Exercise – Going line by line through the records below, count those containing the word "request", then give only the count.

*** Supplied material ***

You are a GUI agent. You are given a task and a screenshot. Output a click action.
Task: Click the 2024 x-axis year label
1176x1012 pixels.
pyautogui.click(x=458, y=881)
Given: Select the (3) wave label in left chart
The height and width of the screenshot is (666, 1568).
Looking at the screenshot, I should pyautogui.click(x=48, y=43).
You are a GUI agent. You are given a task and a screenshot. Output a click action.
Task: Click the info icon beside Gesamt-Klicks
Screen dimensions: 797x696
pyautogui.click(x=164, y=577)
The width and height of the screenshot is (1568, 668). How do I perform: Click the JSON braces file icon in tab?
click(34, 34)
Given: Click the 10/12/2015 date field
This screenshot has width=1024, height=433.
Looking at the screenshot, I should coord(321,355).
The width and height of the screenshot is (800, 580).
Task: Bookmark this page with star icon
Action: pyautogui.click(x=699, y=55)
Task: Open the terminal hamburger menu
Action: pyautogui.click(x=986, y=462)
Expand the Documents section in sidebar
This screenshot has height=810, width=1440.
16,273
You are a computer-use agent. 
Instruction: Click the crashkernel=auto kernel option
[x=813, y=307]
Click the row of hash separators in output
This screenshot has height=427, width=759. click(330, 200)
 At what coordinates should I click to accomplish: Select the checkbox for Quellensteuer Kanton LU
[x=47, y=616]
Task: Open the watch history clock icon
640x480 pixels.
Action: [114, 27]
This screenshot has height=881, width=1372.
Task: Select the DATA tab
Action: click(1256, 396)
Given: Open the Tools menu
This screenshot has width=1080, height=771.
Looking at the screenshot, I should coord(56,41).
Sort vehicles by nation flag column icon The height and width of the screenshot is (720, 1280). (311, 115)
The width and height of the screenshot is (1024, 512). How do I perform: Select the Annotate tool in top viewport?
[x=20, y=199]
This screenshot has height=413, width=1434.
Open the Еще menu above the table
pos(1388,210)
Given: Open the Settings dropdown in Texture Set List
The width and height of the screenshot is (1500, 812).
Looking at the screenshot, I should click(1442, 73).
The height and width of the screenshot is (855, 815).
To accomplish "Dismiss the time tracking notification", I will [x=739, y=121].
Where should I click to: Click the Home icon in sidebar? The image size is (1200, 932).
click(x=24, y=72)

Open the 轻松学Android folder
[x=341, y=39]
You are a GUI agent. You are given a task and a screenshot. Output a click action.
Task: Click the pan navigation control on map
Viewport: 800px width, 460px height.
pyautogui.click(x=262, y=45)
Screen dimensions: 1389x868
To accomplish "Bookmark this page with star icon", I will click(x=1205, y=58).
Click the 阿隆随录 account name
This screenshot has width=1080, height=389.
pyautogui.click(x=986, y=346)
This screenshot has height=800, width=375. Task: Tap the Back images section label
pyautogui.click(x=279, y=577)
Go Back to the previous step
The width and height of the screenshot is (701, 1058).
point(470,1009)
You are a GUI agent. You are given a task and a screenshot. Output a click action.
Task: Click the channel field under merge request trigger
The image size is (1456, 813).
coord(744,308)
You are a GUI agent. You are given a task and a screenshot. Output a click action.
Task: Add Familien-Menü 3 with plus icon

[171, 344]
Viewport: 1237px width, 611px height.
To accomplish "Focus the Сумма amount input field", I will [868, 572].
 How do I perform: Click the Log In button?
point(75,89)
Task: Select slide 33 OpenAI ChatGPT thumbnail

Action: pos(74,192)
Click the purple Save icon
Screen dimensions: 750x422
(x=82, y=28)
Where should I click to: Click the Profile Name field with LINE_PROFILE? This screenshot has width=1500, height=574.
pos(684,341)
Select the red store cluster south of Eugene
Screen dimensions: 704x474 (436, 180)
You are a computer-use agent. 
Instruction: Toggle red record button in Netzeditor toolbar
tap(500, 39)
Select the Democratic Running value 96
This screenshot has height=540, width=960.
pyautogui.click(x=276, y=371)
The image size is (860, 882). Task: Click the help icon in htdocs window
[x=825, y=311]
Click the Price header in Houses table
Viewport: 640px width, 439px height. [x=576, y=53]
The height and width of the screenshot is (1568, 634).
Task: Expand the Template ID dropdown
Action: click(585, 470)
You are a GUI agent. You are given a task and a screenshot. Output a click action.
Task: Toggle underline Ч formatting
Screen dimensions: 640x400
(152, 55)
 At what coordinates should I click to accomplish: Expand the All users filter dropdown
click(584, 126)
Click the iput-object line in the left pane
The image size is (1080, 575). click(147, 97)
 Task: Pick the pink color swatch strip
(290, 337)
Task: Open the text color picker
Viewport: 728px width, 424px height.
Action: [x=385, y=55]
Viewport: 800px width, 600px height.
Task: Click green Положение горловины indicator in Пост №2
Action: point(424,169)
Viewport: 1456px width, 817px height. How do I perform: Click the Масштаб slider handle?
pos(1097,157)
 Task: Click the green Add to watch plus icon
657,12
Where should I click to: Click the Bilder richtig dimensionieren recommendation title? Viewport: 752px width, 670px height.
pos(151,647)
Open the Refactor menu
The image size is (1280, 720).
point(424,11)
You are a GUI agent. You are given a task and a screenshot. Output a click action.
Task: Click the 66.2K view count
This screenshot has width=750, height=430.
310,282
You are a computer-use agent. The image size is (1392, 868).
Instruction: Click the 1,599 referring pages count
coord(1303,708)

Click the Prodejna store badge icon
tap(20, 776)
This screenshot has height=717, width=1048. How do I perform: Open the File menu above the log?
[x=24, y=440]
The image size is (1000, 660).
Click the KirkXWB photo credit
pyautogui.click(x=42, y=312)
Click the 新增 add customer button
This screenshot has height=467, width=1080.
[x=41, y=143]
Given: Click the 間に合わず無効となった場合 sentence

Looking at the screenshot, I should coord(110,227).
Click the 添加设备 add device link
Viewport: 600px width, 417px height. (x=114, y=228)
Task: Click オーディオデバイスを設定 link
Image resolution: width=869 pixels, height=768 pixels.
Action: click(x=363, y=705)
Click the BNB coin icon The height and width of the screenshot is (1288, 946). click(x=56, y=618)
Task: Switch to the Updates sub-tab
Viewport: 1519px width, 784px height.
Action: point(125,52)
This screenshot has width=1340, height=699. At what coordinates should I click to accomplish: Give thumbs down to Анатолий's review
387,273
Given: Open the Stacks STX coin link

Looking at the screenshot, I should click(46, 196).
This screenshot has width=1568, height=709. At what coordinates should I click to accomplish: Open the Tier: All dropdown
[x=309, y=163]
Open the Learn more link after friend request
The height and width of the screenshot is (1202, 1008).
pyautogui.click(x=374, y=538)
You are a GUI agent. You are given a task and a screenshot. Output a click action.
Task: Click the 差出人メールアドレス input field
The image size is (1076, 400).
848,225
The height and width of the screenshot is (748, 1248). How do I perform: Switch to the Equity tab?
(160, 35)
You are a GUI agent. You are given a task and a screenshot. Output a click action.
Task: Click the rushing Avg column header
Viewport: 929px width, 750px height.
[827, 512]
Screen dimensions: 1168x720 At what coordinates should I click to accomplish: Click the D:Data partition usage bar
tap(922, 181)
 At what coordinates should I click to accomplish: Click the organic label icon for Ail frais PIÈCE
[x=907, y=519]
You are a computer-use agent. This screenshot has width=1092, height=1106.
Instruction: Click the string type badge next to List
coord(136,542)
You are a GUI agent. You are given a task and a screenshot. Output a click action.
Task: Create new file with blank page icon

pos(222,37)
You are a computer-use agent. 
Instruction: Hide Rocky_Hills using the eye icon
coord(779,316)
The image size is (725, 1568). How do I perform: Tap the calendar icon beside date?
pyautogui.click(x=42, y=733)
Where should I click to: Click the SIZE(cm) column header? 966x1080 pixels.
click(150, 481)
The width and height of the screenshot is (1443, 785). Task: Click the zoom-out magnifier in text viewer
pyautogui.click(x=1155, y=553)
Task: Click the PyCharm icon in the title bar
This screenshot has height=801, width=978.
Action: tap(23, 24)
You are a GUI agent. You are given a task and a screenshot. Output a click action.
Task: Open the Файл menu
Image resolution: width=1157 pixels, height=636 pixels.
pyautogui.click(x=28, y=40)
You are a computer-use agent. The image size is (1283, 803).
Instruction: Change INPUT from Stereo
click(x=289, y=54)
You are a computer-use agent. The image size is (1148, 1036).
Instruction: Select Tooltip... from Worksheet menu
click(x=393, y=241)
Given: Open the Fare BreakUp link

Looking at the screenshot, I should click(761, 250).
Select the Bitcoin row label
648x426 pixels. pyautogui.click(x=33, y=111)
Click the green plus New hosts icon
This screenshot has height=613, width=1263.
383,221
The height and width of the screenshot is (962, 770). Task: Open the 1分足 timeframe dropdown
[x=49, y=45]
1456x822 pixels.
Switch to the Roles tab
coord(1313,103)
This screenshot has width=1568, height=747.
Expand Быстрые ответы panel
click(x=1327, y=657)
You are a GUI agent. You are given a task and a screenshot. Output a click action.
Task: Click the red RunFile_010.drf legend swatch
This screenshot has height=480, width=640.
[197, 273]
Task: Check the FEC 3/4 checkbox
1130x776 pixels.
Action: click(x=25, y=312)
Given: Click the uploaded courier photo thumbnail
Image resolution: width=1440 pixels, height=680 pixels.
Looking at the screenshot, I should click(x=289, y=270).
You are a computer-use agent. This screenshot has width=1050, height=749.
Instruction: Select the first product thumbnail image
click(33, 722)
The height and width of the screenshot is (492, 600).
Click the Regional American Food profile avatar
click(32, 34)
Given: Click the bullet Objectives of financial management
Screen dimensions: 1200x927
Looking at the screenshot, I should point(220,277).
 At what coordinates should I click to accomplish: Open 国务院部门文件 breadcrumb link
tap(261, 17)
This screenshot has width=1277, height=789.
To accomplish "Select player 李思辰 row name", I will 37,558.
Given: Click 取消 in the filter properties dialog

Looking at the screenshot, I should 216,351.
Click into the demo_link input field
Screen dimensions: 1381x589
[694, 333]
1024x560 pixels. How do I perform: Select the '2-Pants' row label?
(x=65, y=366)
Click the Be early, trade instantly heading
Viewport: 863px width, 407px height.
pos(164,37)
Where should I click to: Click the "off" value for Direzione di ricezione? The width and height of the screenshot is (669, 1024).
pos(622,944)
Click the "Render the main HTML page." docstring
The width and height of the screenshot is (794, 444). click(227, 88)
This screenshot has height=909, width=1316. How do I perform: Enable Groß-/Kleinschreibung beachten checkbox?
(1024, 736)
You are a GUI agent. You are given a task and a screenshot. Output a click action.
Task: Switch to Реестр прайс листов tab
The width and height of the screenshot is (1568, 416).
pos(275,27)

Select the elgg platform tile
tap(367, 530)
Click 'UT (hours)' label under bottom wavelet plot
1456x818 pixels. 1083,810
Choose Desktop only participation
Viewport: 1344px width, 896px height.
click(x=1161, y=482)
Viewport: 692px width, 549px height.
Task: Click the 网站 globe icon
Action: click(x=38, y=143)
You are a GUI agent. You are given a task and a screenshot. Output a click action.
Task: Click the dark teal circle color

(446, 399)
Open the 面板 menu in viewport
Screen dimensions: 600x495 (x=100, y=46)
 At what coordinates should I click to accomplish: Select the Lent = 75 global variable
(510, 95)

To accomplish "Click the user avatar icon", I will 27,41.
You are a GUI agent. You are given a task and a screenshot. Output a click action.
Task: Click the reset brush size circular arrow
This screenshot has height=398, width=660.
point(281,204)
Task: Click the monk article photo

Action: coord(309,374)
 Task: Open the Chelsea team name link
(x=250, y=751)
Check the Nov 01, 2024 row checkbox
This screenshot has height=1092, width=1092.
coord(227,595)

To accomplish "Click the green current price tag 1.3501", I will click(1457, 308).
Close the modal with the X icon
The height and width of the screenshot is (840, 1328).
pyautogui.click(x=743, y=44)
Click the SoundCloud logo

*** End of Supplied material ***

Answer to this problem – 2